Bark!Beacon - Dog Walking App

My name is Shane Carlson. I'm one of the newest graduates in the Dribbble Product Design Course. This Dog Walking App case study was part of the curriculum. My focus for this case study was centered on UX Research, with some bonuses at the end. Thank you for your interest.

The Problem Statement 🤔

I am a dog/pet owner, trying to find someone to care for my furry baby when I leave for a trip. I don't want to ask or pay strangers or even professionals because I trust family and friends more, which makes me feel inclined NOT to use pet services.

The Goals 🎯

🎯 Conduct user research and interviews to discover solid insights that change how the team sees and understands the user's problem

🎯 Observe the user's problem and galvanize the ideal user state and how it should feel

My Role 💪

As the lead UX Researcher, my responsibilities were to:

• conduct a competitive analysis

• facilitate user research

• identify a method for finding user research candidates

• create quantitative and qualitative research questions

• architect the survey flow

• measure the success of survey outreach

• develop a user persona

• discover solid insights

• declare the ideal user state

User Research 😆

Survey Flow Architecture 🔗

I sent the following survey to as many as 23,000 individuals spanning 11 different communities that I’m a part of, plus one social media outlet, Nextdoor. In total, I received 35 responses with 221 fields of data.

Survey Metrics & Results

I used QR.io to create a short link so that I could track some additional demographic data and click-through rates. My total clicks, to date, are 110 with a clickthrough rate of about 0.4%...not so great. But given my reach isn’t calculated on impressions, I’m sure it’s much higher than that.

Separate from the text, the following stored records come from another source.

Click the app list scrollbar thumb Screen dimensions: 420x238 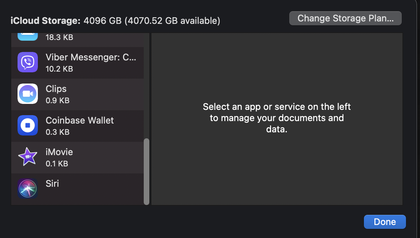(147, 171)
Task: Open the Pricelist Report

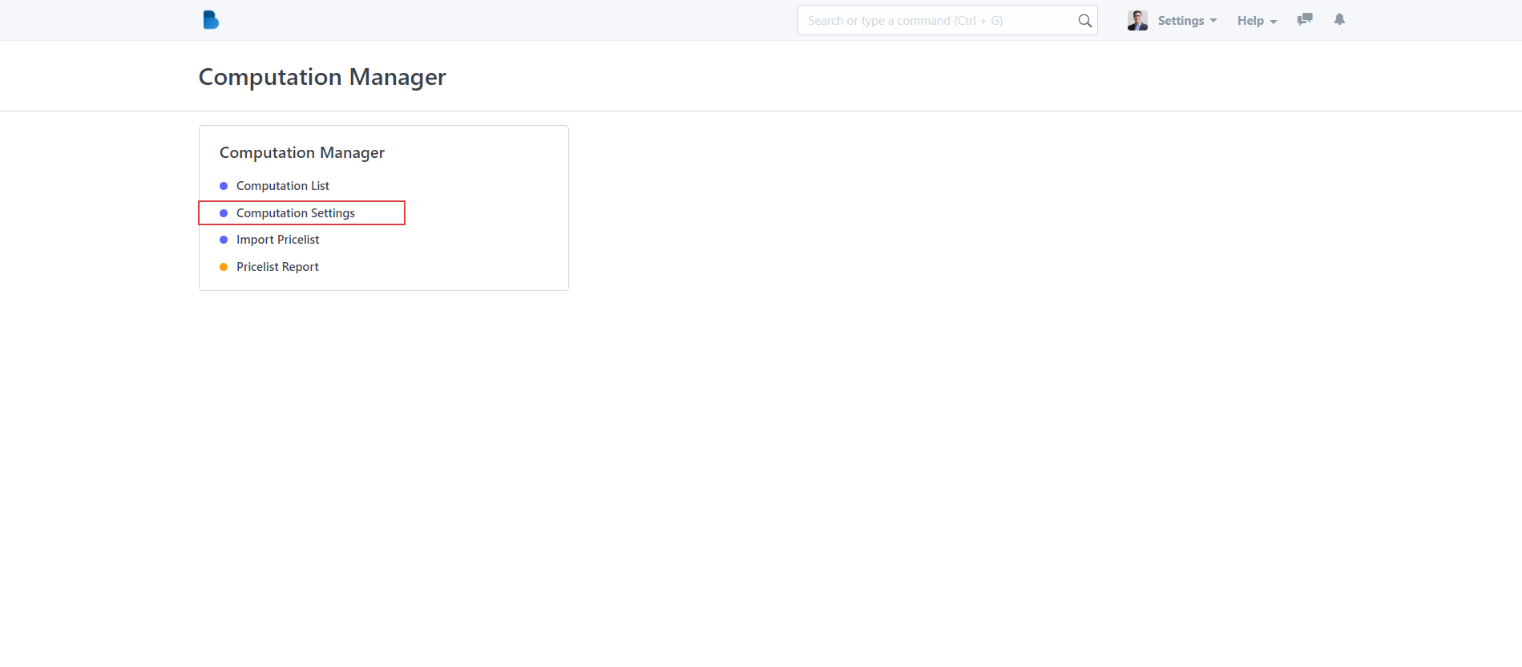Action: (277, 267)

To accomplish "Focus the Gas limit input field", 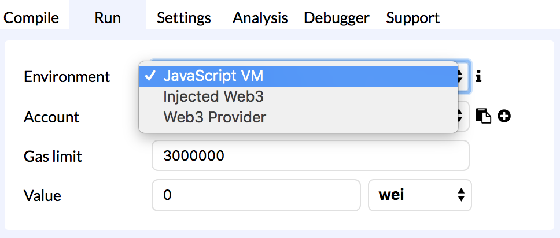I will [x=310, y=155].
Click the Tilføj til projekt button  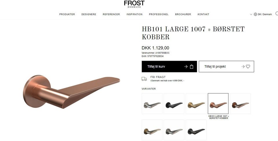226,67
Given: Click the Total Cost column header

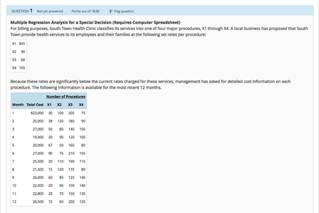Looking at the screenshot, I should 36,105.
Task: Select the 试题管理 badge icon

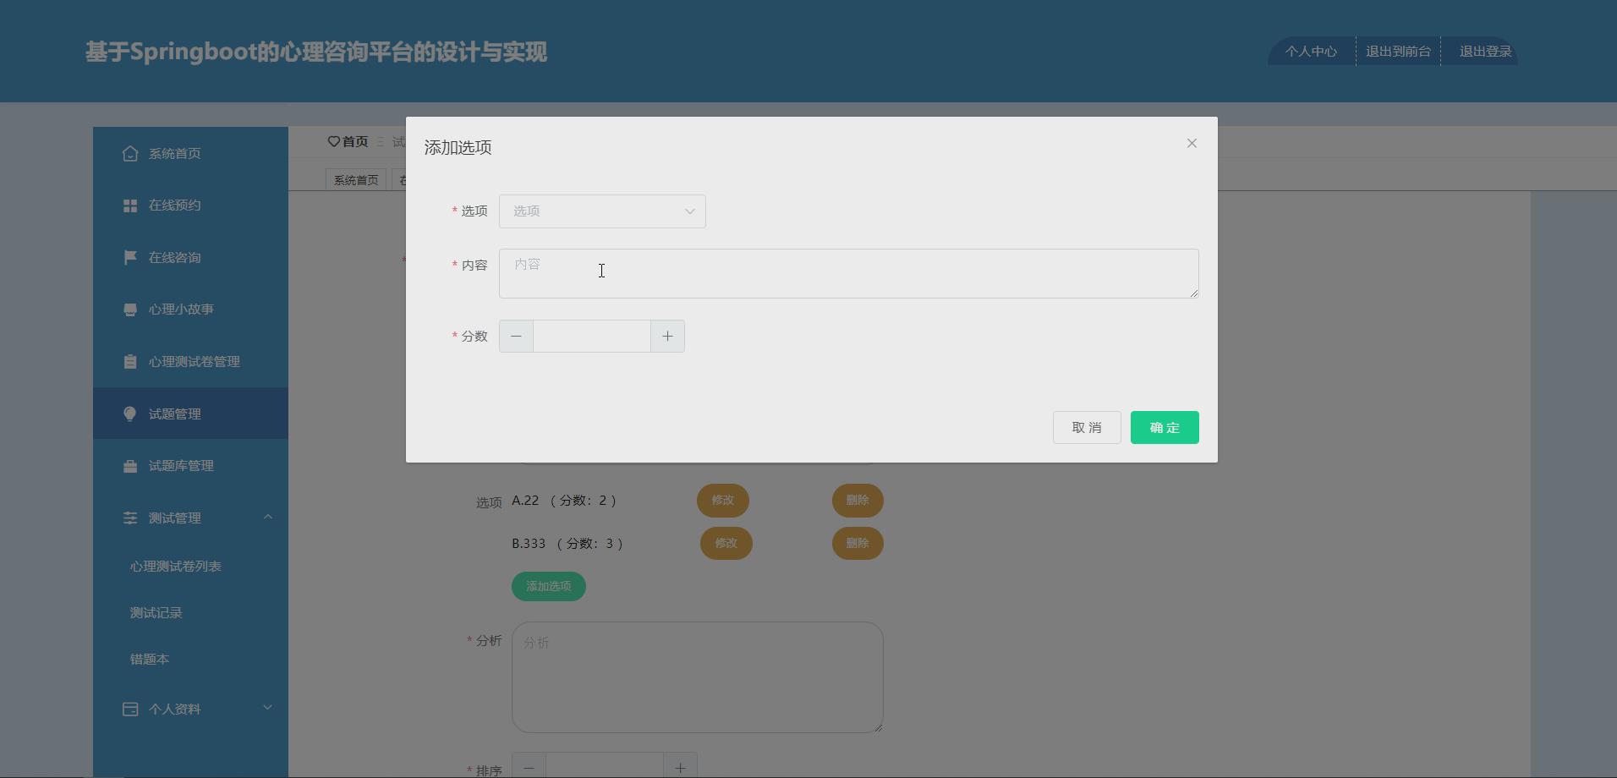Action: (x=129, y=414)
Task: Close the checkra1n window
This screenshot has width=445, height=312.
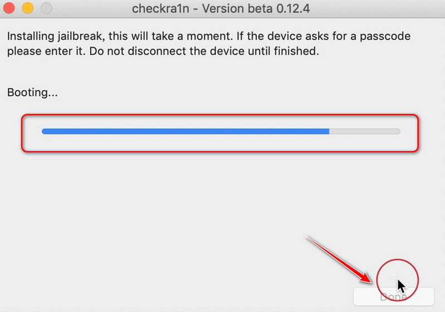Action: click(x=10, y=9)
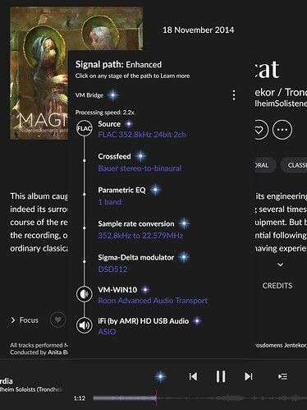The height and width of the screenshot is (410, 307).
Task: Toggle the album favorite heart button
Action: [x=259, y=130]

The great thing about my data set is the diversity of individuals I never would have been able to survey in from my inner circle.

User Insights 💡

Observation

I noticed from my research that most pet owners prefer family and friends to care for their pets versus hiring a professional.

Problem

Pet owners are reluctant to trust their pets with anyone outside their inner circle, BUT certain situations create the need, and they don’t know where to turn.

Insight

Pet owners treat their pets like kids/family members.

So what?

Pet owners can’t always utilize their inner circle. They can’t afford to. So we have to think about how we’ll connect them with people they learn to trust as much as their inner circle and help better connect them with their inner circle when not in a bind.

Ideal User State 👍

Problem

Pet owners are reluctant to trust their pets with anyone outside their inner circle, BUT certain situations create the need, and they don’t know where to turn.

Ideal state

Easy access to the inner circle to coordinate pet care when needed, with the added benefit of access to trusted professional care when in a pinch.

Metrics for success

% of individuals added to the inner circle and number of professionals saved.

NOTE:

The ideal state isn’t a proposed solution to the customer problem. The goal here is to focus on customer experience rather than features. This helps avoid encouraging the team to fall in love with a solution before they’ve had a chance to explore ideas.

Conclusion

Helping discover the job users hire a product or service for is the kind of value I LOVE to bring to a business relationship. Throughout this course, I've better learned how to utilize a solid research strategy to discover just that. I've also seen the importance of laying the foundation with solid discovery so that the rest of the product designing process can succeed (ideate, prototype, test & implement).

Even though I focused my case study on user research and data, I also wanted to showcase some of the visual aspects of the product design course. My plan is to create a follow-up use case showing these steps in more detail.